The Early Years Foundation Stage (EYFS) is the statutory framework for early years education in England. The term was defined in Section 39 of the British government's Childcare Act 2006.  The equivalents in Wales and Scotland are the Foundation Phase and the Early Years Framework.

The EYFS has been periodically updated since its introduction. The latest version was published in March 2021 for implementation in September 2021. This framework consists of three sections: The Learning and Development Requirements, Assessment and The Safeguarding and Welfare Requirements.

Areas of learning

All pupils in the Early Years must follow a programme of education in seven areas, divided into 'prime areas' and 'specific areas'.

The three prime areas:
 communication and language
 physical development
 personal, social and emotional development

The four specific areas:
 literacy
 mathematics
 understanding the world
 expressive arts and design

Mathematics in EYFS

In the context of mathematics, the framework says children must be given opportunities to develop their skills in the following areas: 

 Counting
 Understanding and using numbers
 Calculating simple addition and subtraction problems
 Describing shapes, spaces, and measure

Exemptions
The Childcare Act makes provision for exemptions from the Learning and development requirements for
 settings, under section 46(1)
 children individually, under section 46(2)

The circumstances under which exemptions may be granted are to be stipulated in the Early Years Foundation Stage (Exemptions from Learning and Development Requirements) Order, which as of 20 June 2008 had not yet been laid before Parliament.

Consultation and Debates

The Department for Children, Schools and Families conducted a consultation on the EYFS Learning and Development Exemptions, between 1 March and 24 May 2007. Respondents were invited to give their views on the circumstances accepted as possible grounds for exemption and the process by which exemptions could be obtained.

The proposed circumstances were:

The DCSF response to the consultation considered the first and third circumstances only:

Opponents of the EYFS have argued that some of the Learning and Development targets are not appropriate for this age group.
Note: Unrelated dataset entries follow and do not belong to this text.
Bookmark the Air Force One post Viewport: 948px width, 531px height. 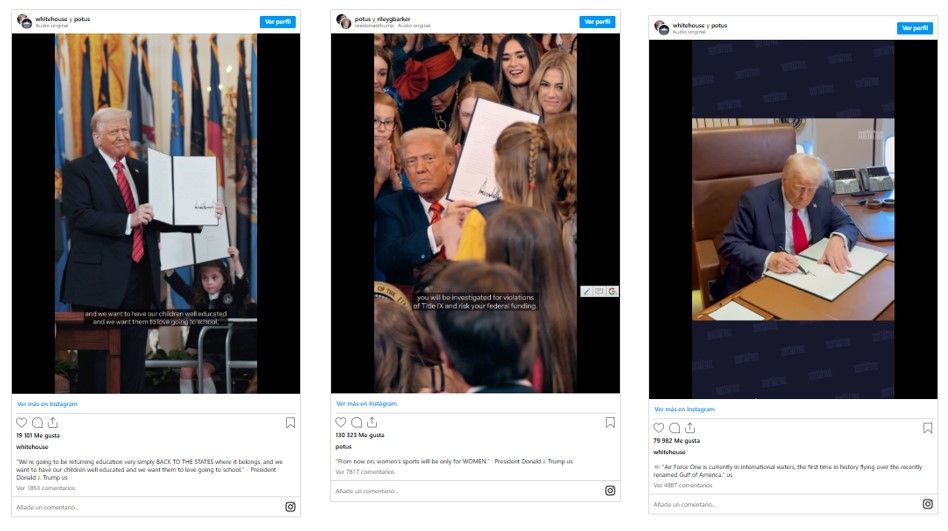click(x=927, y=428)
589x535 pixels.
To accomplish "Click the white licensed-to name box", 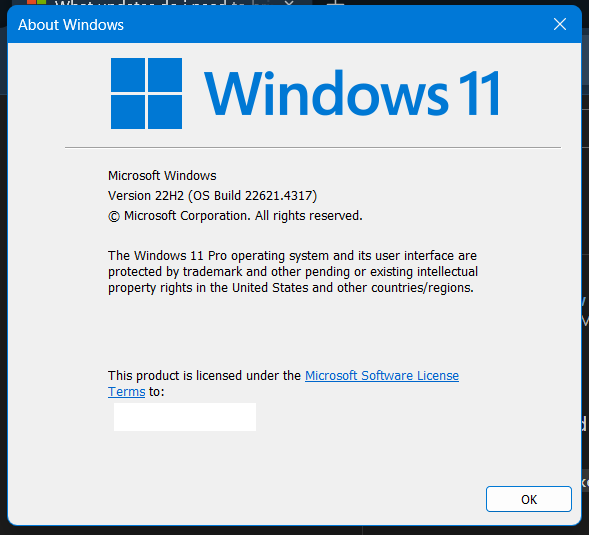I will click(x=185, y=417).
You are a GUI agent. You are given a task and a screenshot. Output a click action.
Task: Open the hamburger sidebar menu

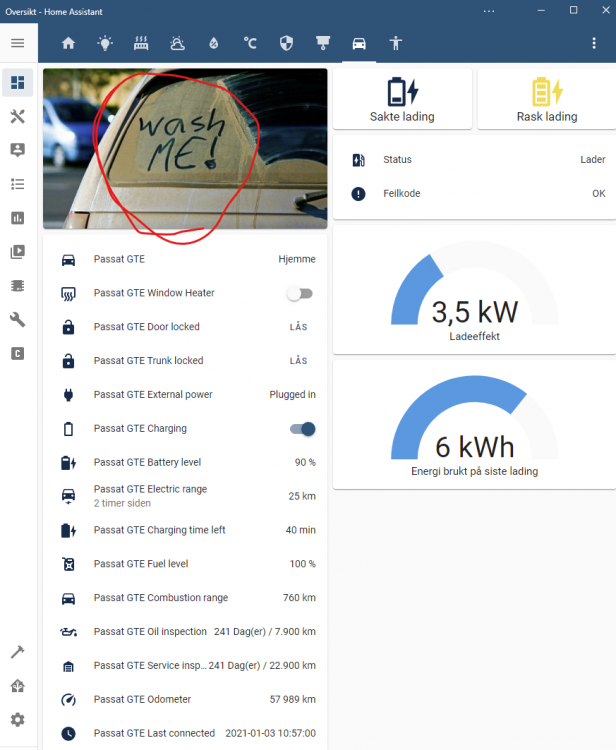tap(18, 43)
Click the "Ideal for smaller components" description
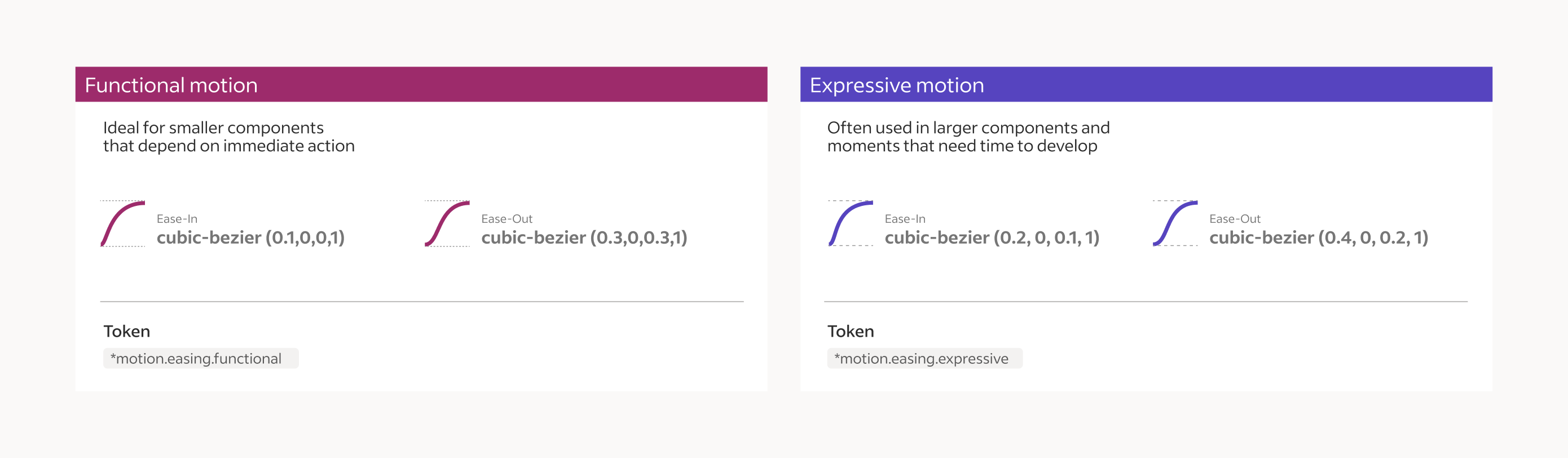The height and width of the screenshot is (458, 1568). point(228,136)
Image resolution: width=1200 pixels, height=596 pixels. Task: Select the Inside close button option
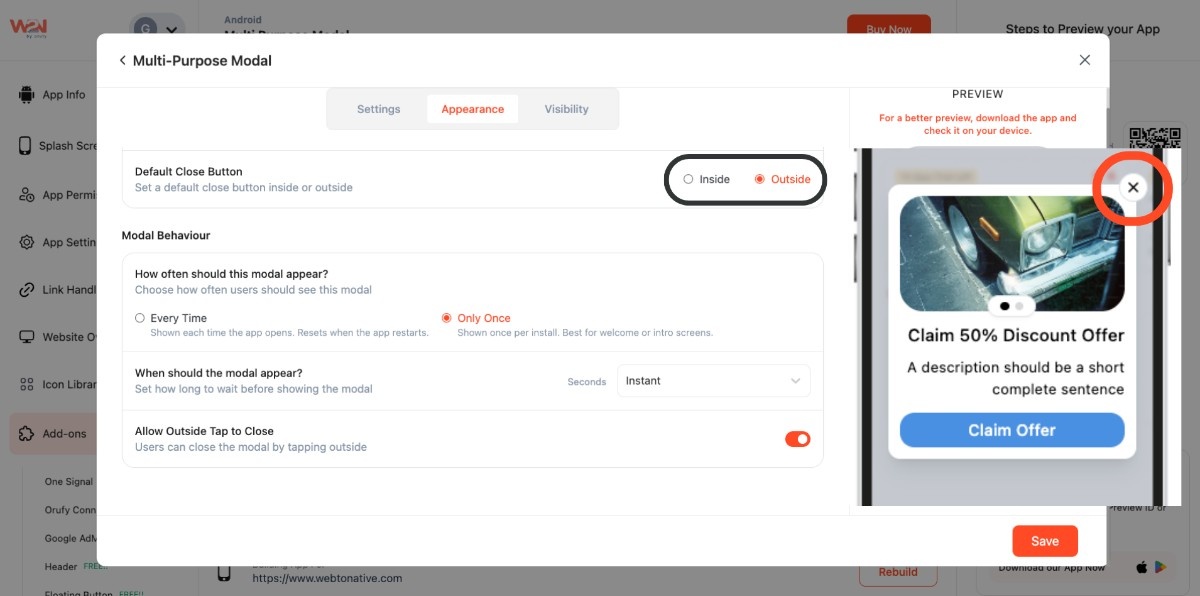click(688, 180)
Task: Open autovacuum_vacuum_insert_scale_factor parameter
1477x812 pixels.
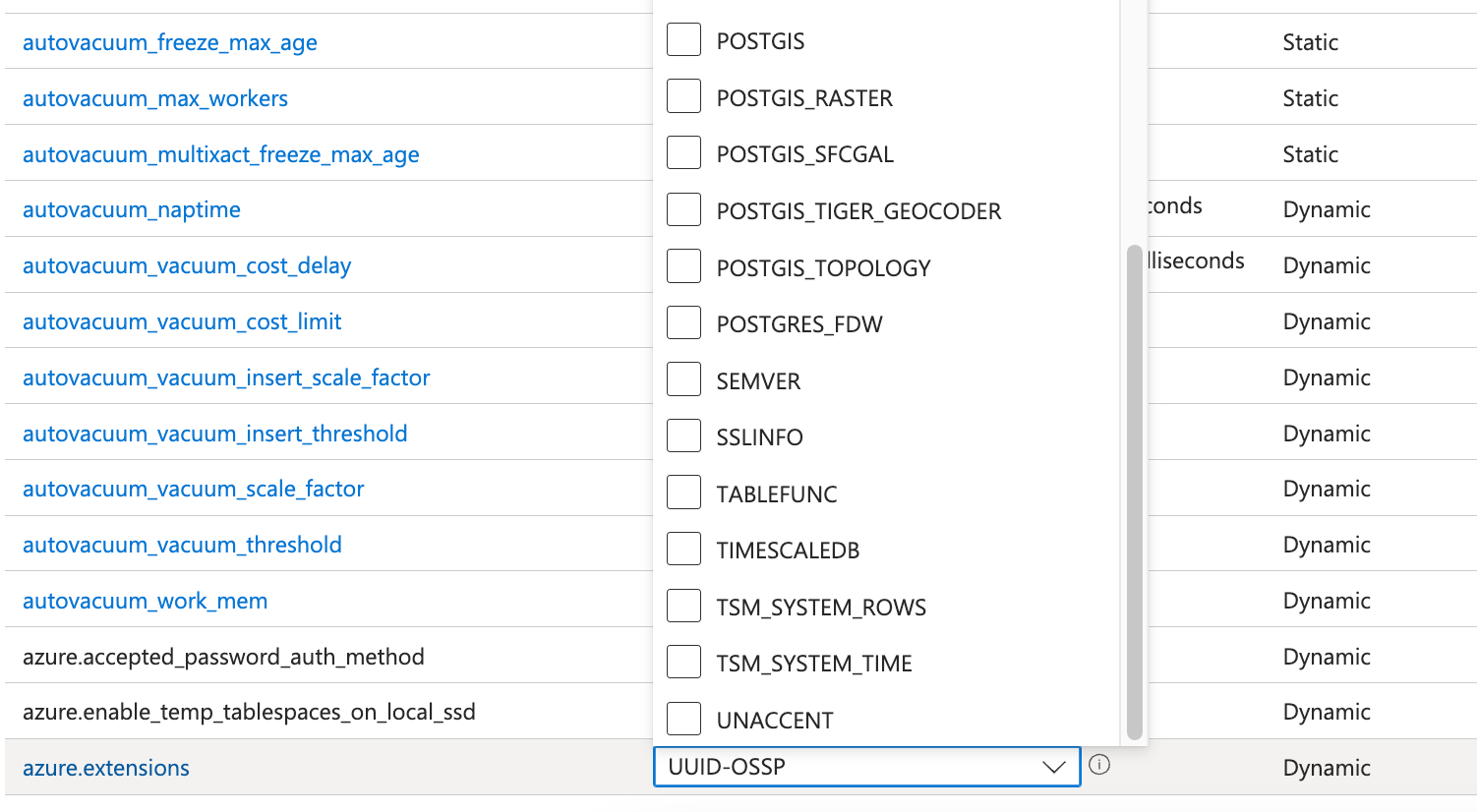Action: coord(226,377)
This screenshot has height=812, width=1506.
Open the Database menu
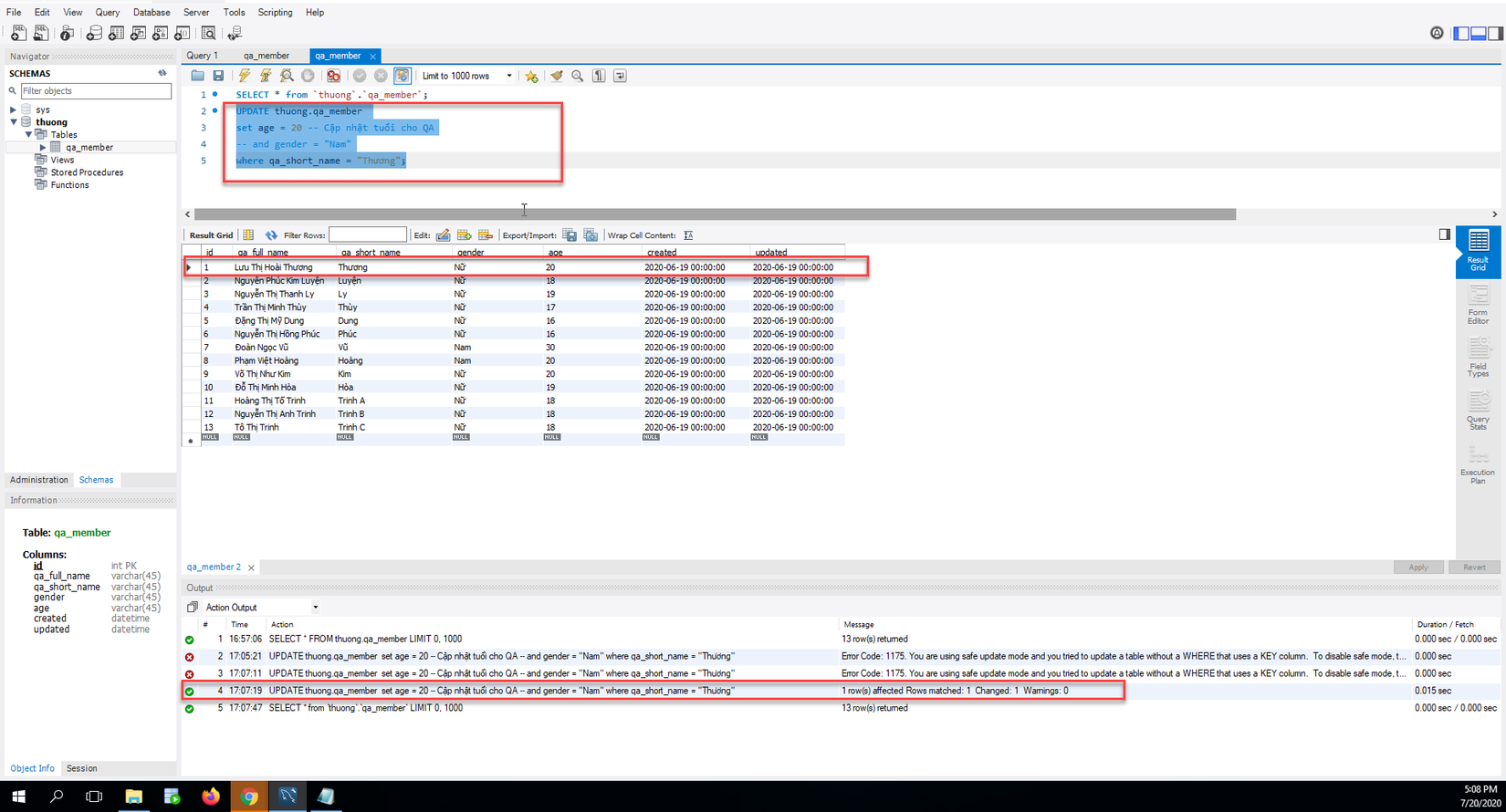point(152,13)
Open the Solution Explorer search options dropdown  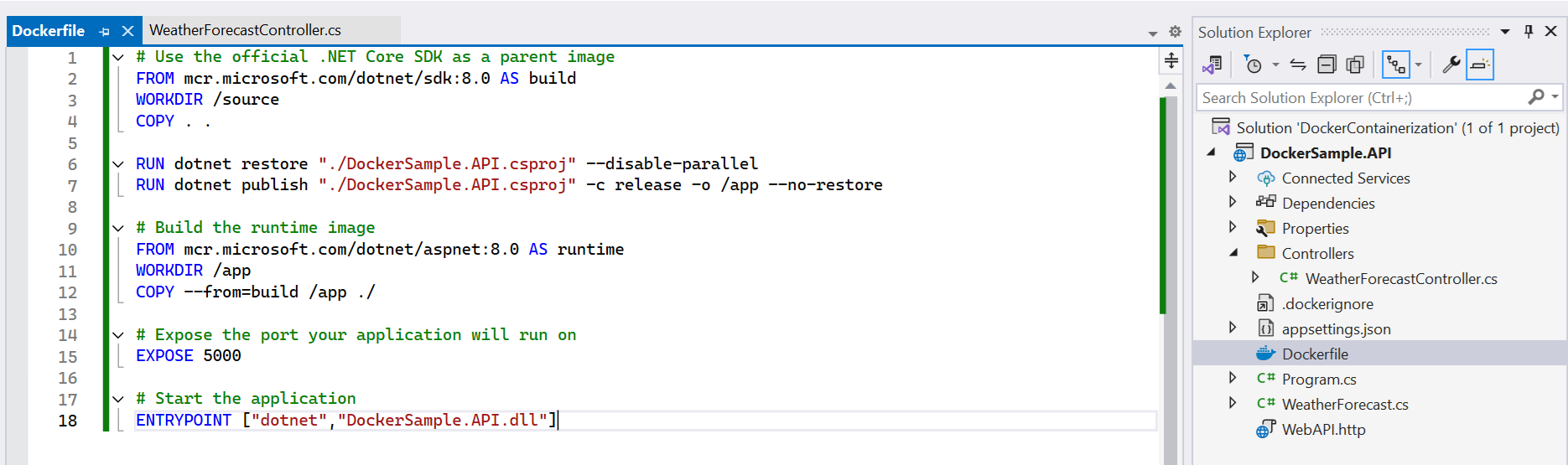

Opponents claimed in the media that attempting to push under-5s into early literacy is ineffective or even counterproductive, possibly even producing reading difficulties in some children through the experience of early failure, and other problems including ADHD. These critics point to education systems in other countries where children start school at a later age but produce good academic results by the end of compulsory education. These media criticisms have been undermined by academic research showing that comprehensive approaches to early years education which, like the EYFS, include direct teaching of phonemic awareness, phonics, and other skills along with child-initiated activities produce better outcomes than purely play-based approaches. Similarly, a review of the academic research by the Education Endowment Foundation has found that "beginning early years education at a younger age appears to have a high positive impact on learning outcomes".

Some people have also claimed that the curriculum is too prescriptive, criticising the burdensome nature of the assessments demanded of children and stress inflicted upon young children by the curriculum and assessment (as with SATs for older children).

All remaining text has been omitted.